Yep. Knowing how hard to brake for a redlight to everyone is just kind of trial and error experience at mashing on the brakes. I'm not like "I have 2.1 seconds left on the yellow light and I'm moving 33mph so I need to apply the brakes with X lbs of force" My brain just goes "derrr oh uh-oh a yellow light." and I hit the brakes however hard I feel I need to compared to past experiences. To get a computer to solve it, it would be doing tons of mathematical problem solving. I think computers are too married to problem solving with math to ever really create a working AI.
I truly think the answer lies in humans realizing how retarded we truly are, and creating a run-time language exclusive to AI engineering that would account for this.
However, the problem lies in memory and compression algorithms to get values created on-the-fly to represent a lot of information with a little physical data as possible.
In addition, a high-density holographic memory medium is absolutely required unless we want this smart computer to take up the size of an entire city. Even then, this machine would probably be the size of a building. But all the smart computers of sci-fi are huge, so that's alright.
See, the trick is, not making a computer act based on computations for every event. Instead, make the computer act with no knowledge whatsoever, and make it learn every experience it does. In short, it would be like raising a child. Hold it's hand for a little while, and with repetition, it will begin to understand reasoning and logic. It would understand, if it's code is wirelessly pushed to a robot, that the robot's purpose is to walk, not crawl. To talk, not mumble. To learn 2+2 is 4, not 3.
We can't pre-program anything, we can only merely give it the tools to store experiences, and the experiences must be able to be stored and recalled whenever the AI decides necessary.
If it's in a robot, when walking a long a street and steps into the street and a vehicle rushing along barely misses hitting it, it should store that experience as a near death experience, and be able to learn from it.

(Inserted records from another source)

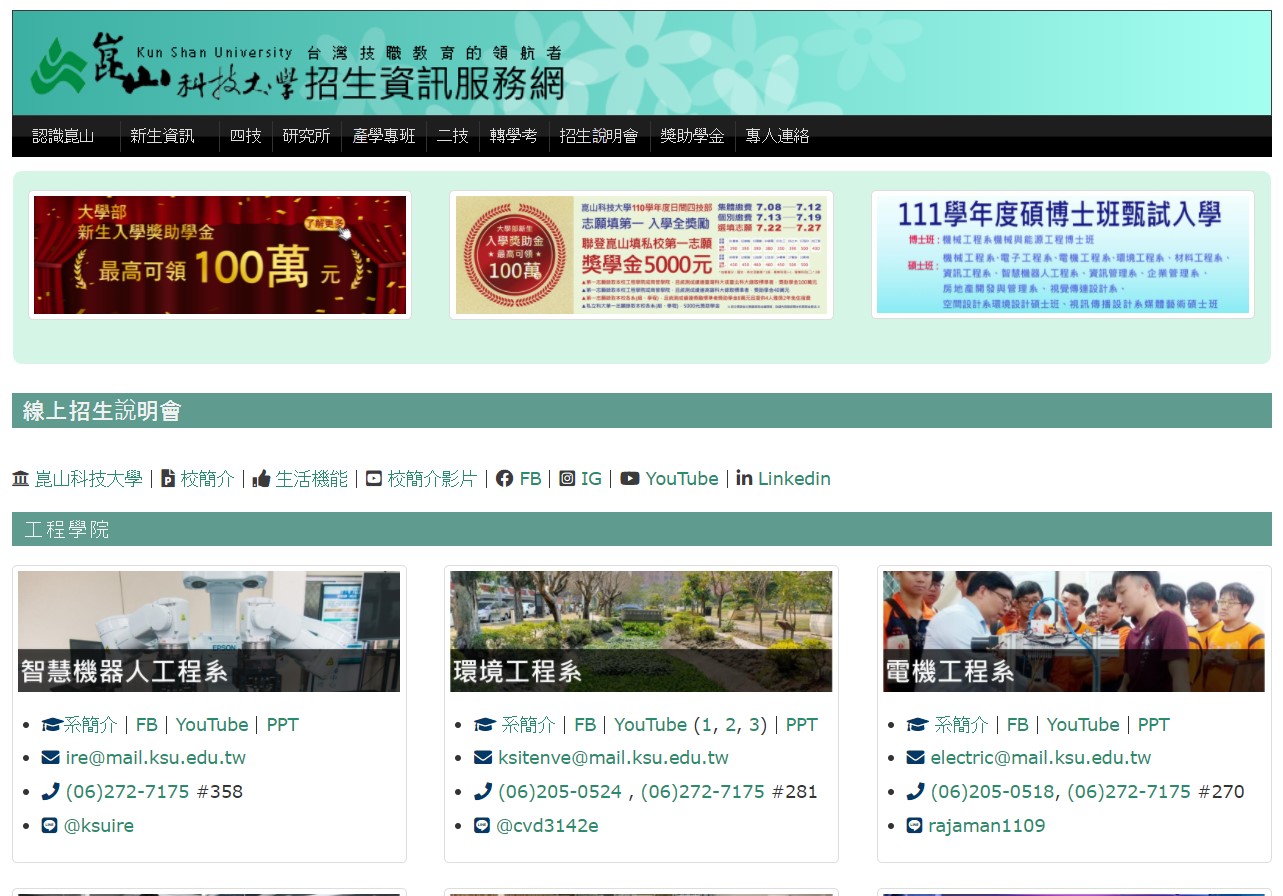The width and height of the screenshot is (1283, 896).
Task: Click the LinkedIn icon in the links row
Action: tap(744, 479)
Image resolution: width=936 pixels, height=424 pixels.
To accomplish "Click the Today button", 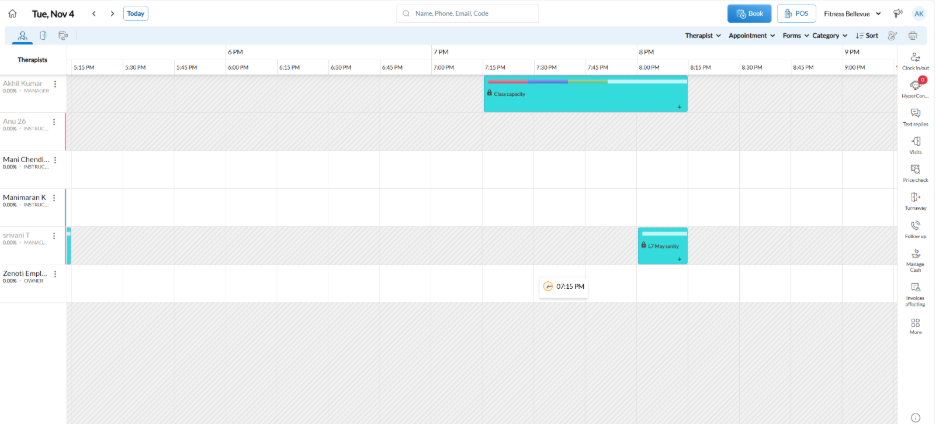I will click(x=135, y=14).
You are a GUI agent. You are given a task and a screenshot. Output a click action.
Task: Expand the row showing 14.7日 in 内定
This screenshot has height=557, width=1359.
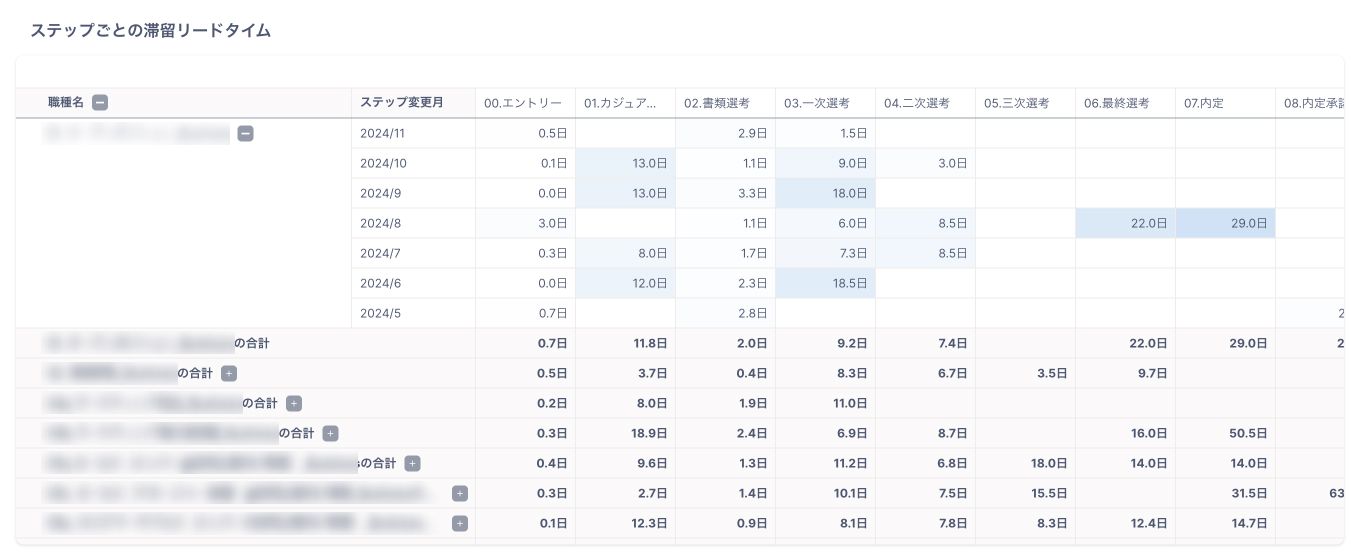[459, 523]
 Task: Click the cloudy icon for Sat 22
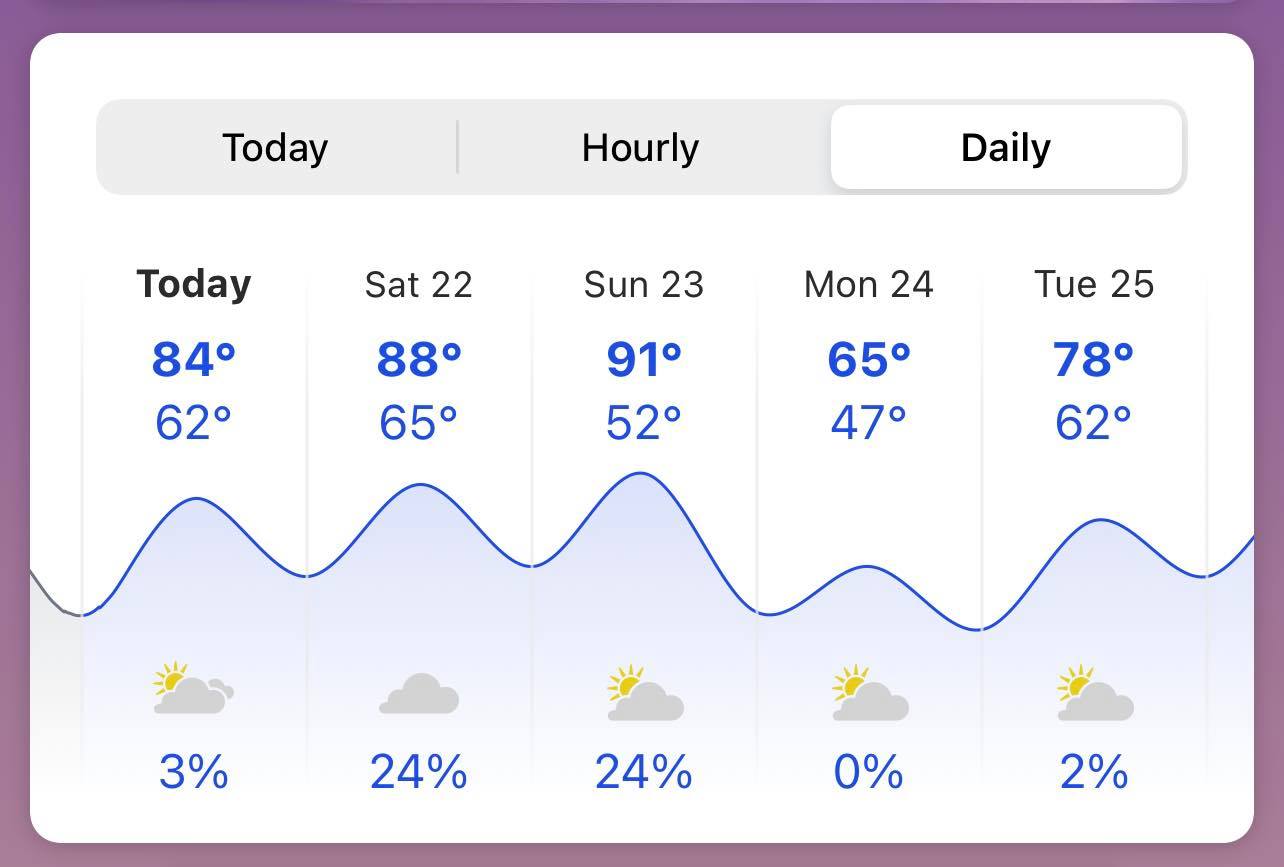tap(419, 693)
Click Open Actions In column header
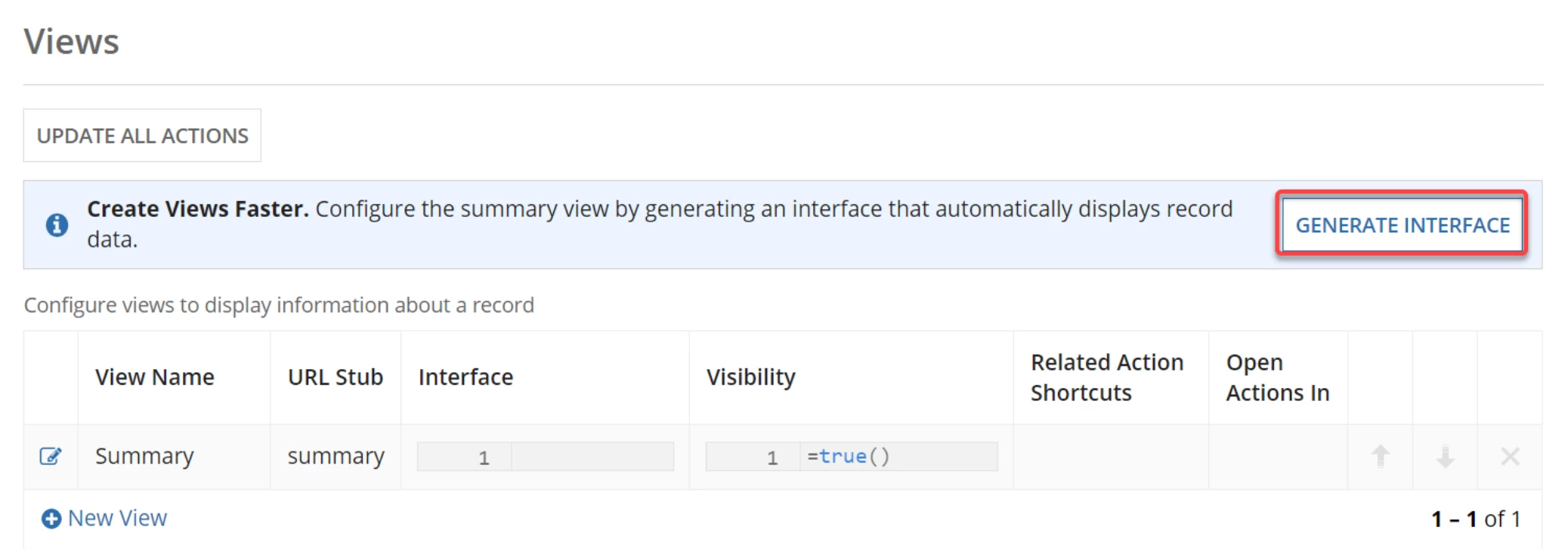 pyautogui.click(x=1278, y=377)
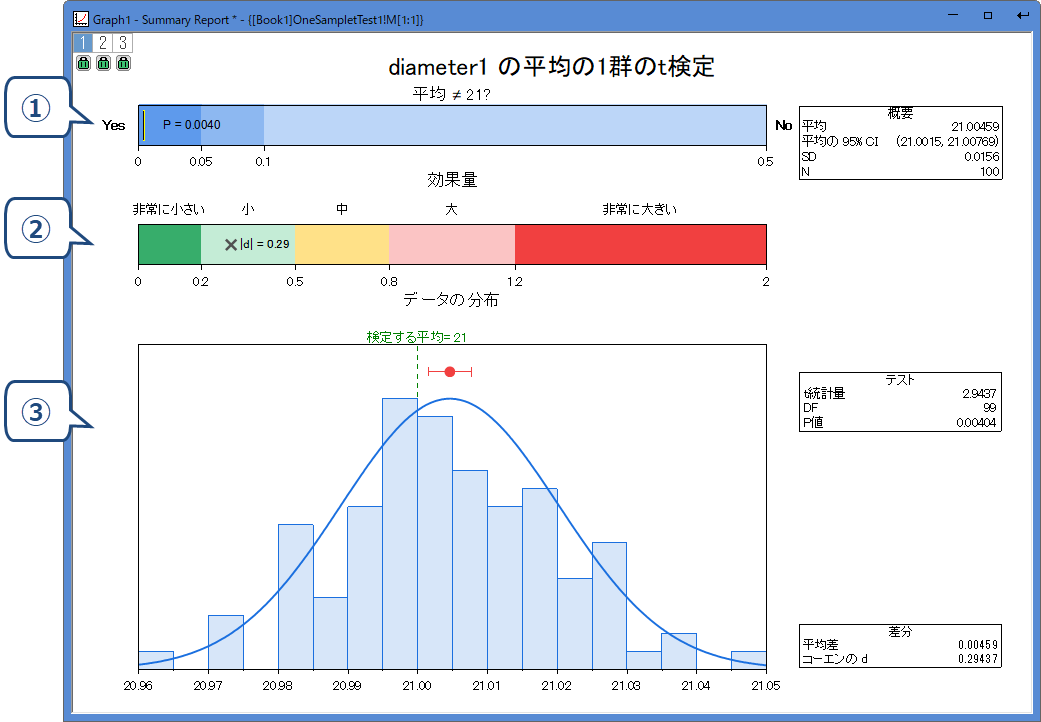1041x722 pixels.
Task: Click the green lock under layer 2
Action: tap(103, 63)
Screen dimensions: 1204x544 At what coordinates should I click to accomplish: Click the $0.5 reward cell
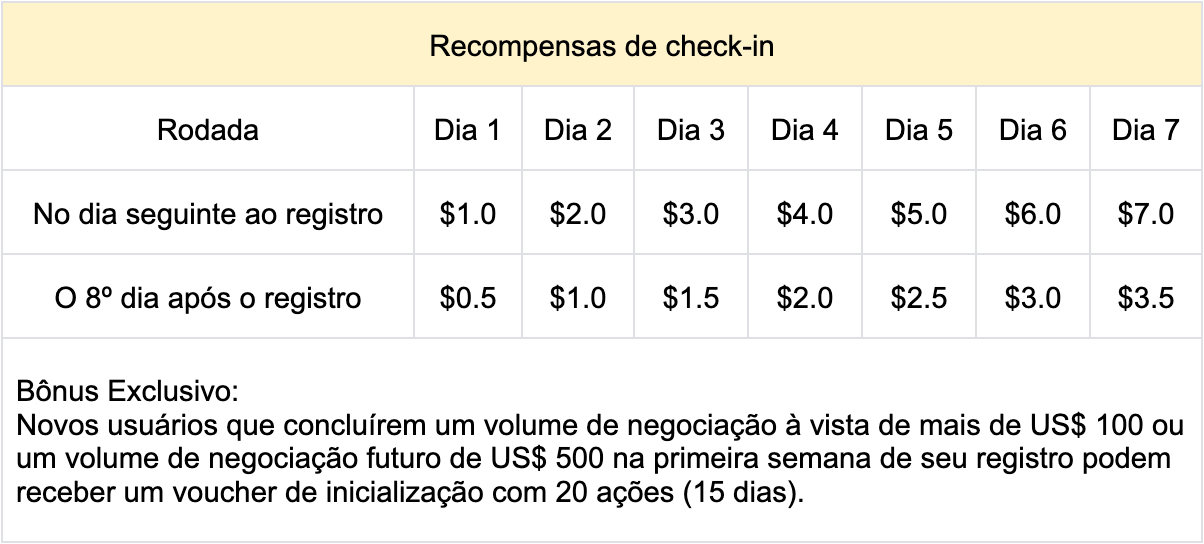pyautogui.click(x=467, y=298)
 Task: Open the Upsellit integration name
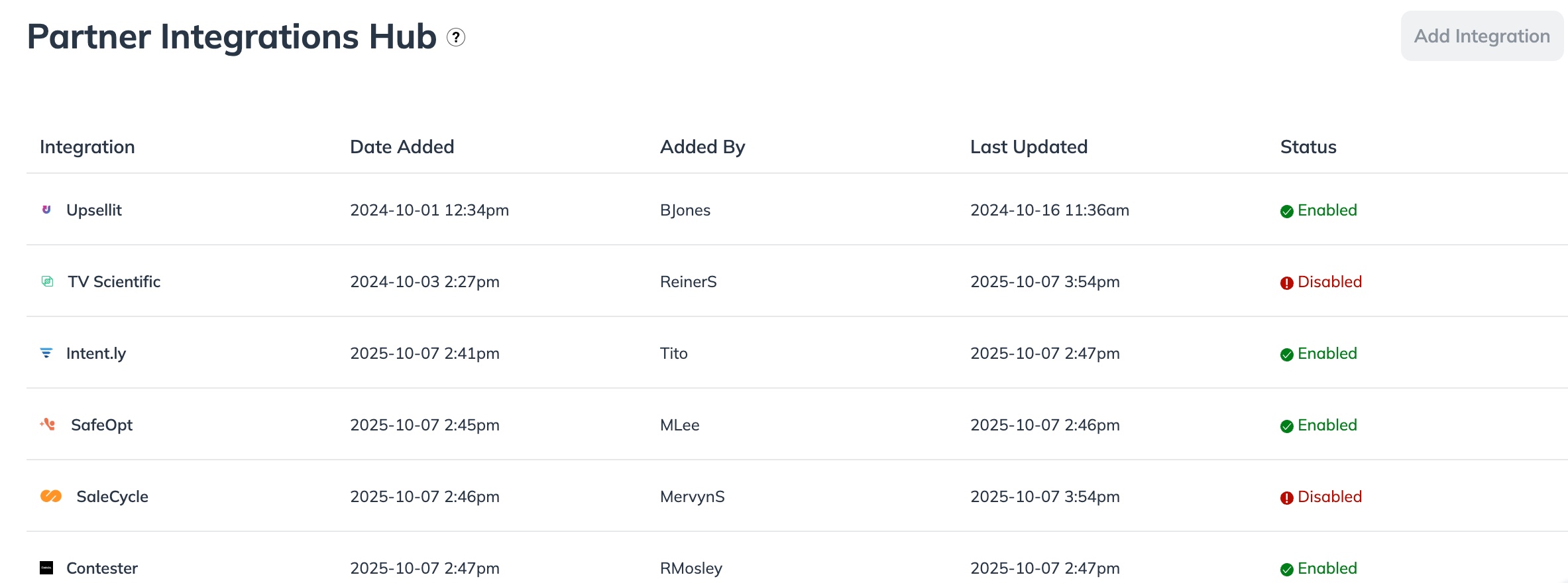click(x=94, y=210)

I don't think we are far from creating such a coding method if we were to try. But I don't think anyone is going that route, with an attempt to make an AI that truly is as dumb as a box of rocks and has to learn.
Two things are required for intelligence: the tools to learn, and someone who will hold the hands of the learner for some part of their life. No creature learns without someone teaching, and you cannot become capable of learning until you have a brain that can be taught. And more importantly, the student has to be capable of becoming a teacher.
Many creatures out there are capable of learning to a certain degree, but lack the capability to be teachers of the advanced topics they are taught.